The Senator mentioned was Leo Kolber, Michaud later revealed.

Estates-General
On December 12, 2000, the director of B'nai B'rith's Quebec chapter, Robert Libman, sent a memo to then Premier Lucien Bouchard requesting that he stop Michaud from being the PQ's candidate in the Mercier riding.

On December 13, 2000, Michaud presented a memorandum to Quebec's "Estates-General on the situation of the French language". He abandoned some parts of his text to say this, in front of members of the B'nai B'rith who were waiting their turn to speak:

"Groulx invited us 'to have, like the Jews, their rough will to survive, their invincible spirit of solidarity, their imperishable moral armor'. And the historian was giving the example of the Jewish people as a model to be followed so that Quebecers affirm their own national identity and fully assume the heritage of their history. Groulx, who is one of the intellectual guides of two generations of Quebecers and one whose name some wanted to see removed from the Lionel-Groulx station a few years ago, to probably replace it by the "Mordecai Richler" station, the René Lévesque Boulevard by, no doubt, "Ariel Sharon" boulevard, the Jacques-Cartier Place by the "Galganov" place, and so on. It is a little satirical, it is a little bit jokingly that I say that, but I think that some others are exaggerating and going a little too far. Immigrants, we want some. Yes, as much as possible and pushing up to the limit of our capacities to welcome them. Immigrants who will not only have rights but also responsibilities with regard to one of the most generous societies in the world which welcomes them with open arms and wallets, immigrants with responsibilities, that is, understanding and speaking our language, open to our culture, our way of working, of doing things, of interpreting the world in the French language and accompanying us on the road which leads us to the control of all the tools for our development (...) There is an ethnic vote against the sovereignty of the people of Quebec. If we do not integrate our immigrants, well then, we will enter on the slope of the Louisianization, and folklorization of our society."

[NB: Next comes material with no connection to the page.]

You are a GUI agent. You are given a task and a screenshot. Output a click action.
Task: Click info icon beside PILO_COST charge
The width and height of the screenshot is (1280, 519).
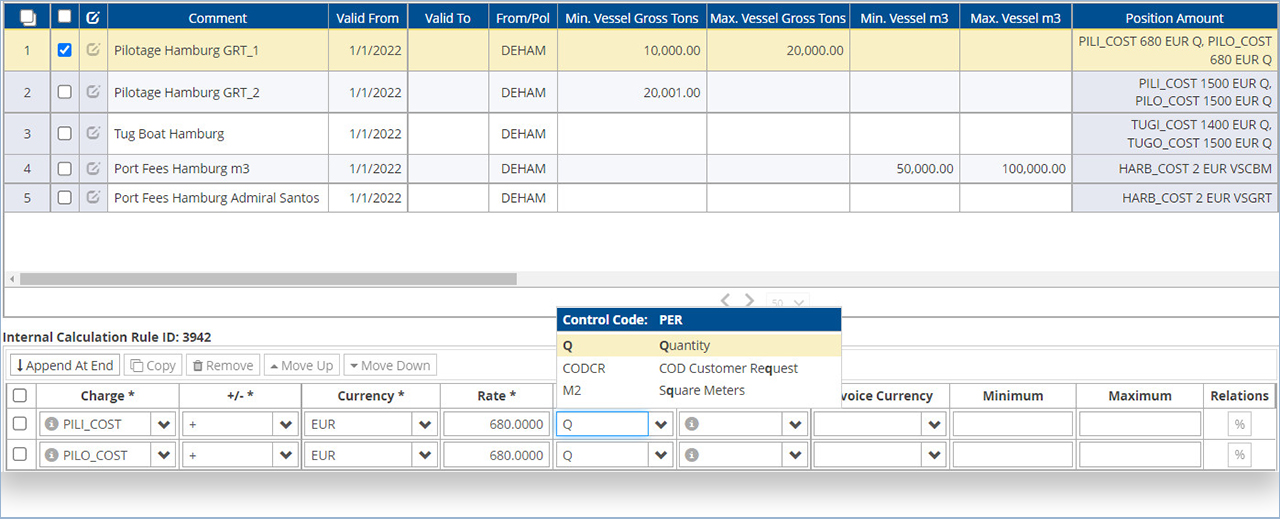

Condemnation by the National Assembly

On December 13, 2000, the leader of the opposition Liberal Party, Jean Charest, presented to the National Assembly of Quebec a motion condemning references to "an ethnic vote against the sovereignty of the people of Quebec" and speaking of B'nai Brith as "an extremist group against quebecers and against sovereignty", as  expressed by Yves Michaud at the Estates-General.

The Premier at the time, Lucien Bouchard, affirmed that he had been aware of similar remarks made by Michaud three (sic) days earlier and that he had asked Michaud to tone down his remarks in the Estates-General. Since Michaud did not do so and even added fuel to the fire, Bouchard therefore condemned the remarks in the name of his party and the government. The motion was adopted unanimously by the National Assembly.

Interpretation

The Michaud Affair re-awakened the bitter, very emotional and controversial divisions within the Parti Québécois between proponents of "soft nationalists" (aka "nationalistes modérés") versus "hard liners" (aka "purs et durs").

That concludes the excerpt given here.